In many revision cases, however, retraction is accompanied by scar contracture and lack of mobile tissue to reposition the ala more caudally. In these cases, extra tissue must be obtained to “push” the alar rim inferiorly. The mainstay for management is the composite auricular skin–cartilage graft. The auricular skin and cartilage are harvested as a composite graft from an anterior approach, using a well-camouflaged incision ( Figure 21-6 ). The composite auricular graft may be placed along the cephalic edge of the lateral crura, or scroll area, and can be sutured into the intercartilaginous incision through an endonasal approach ( Figure 21-7 ). Alternatively, in the open technique, it may be sutured directly to the caudal edge of the lower lateral cartilage on the vestibular side ( Figure 21-8 ).

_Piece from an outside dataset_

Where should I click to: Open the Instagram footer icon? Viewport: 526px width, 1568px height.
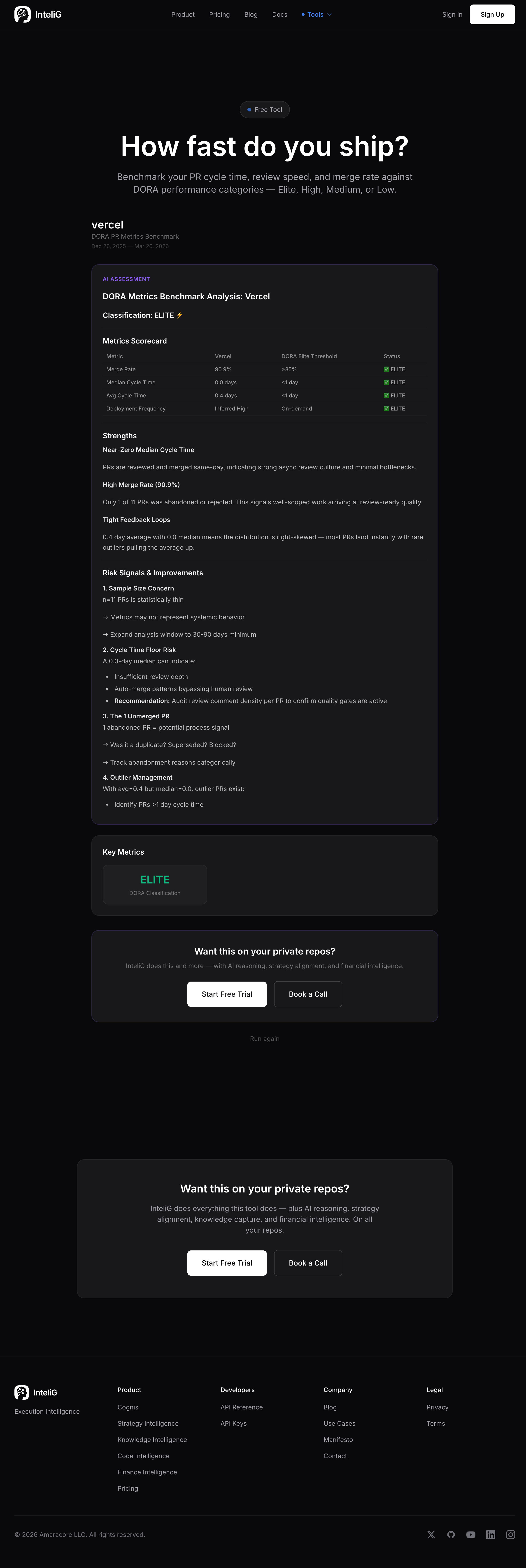[x=511, y=1535]
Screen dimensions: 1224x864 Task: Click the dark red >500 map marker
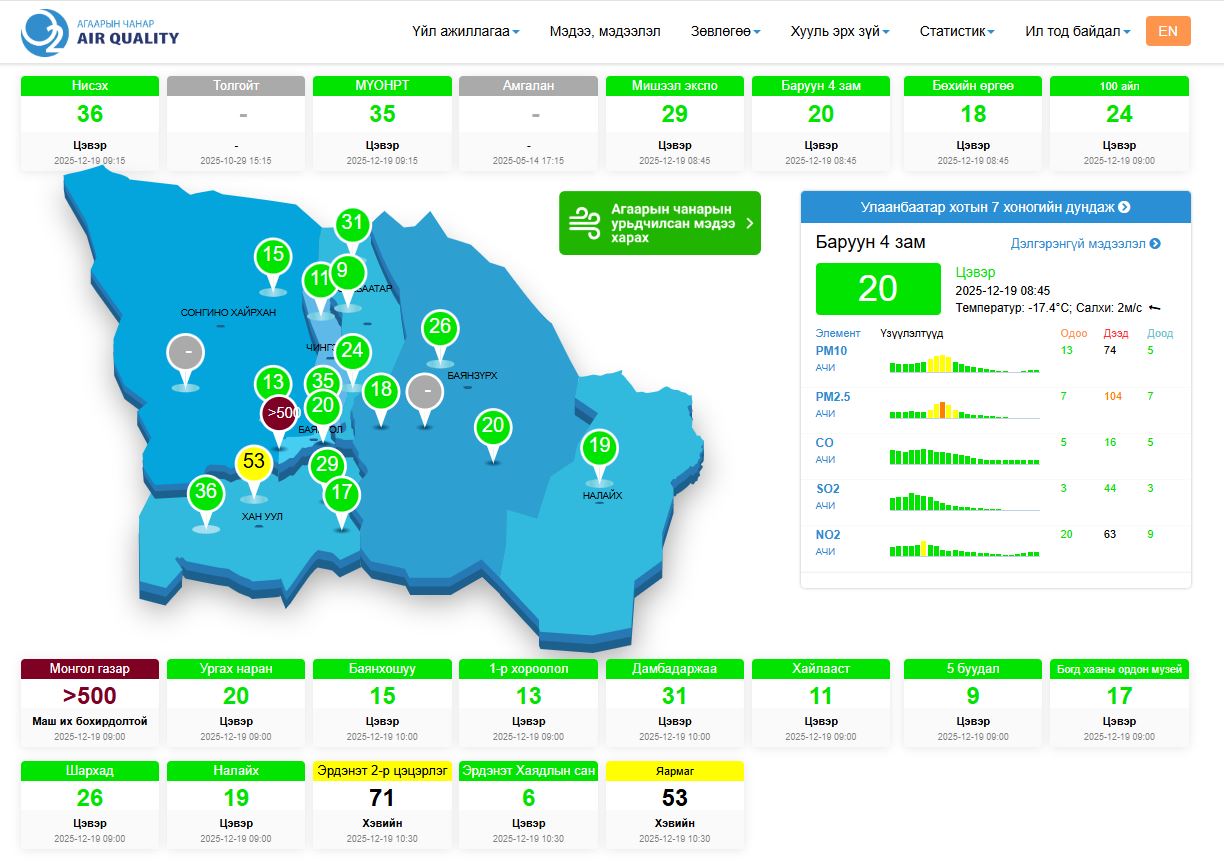pyautogui.click(x=281, y=412)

These composite grafts have a high take rate and are often necessary to correct a severely retracted or notched ala. One needs to allow for shrinkage of the grafts, but sometimes it is later necessary months down the line to intranasally trim any remaining bulk; however, it is preferable to overcorrect initially than to remain shy of the necessary correction. Alternatively, Guyuron has described using an internal lining V-Y advancement to lower the alar rim, in combination with structural cartilage reconstruction for any missing lateral crus. For very severe alar retraction, reconstruction using a cutaneous alar rotation flap and autogenous cartilage batten grafts was described.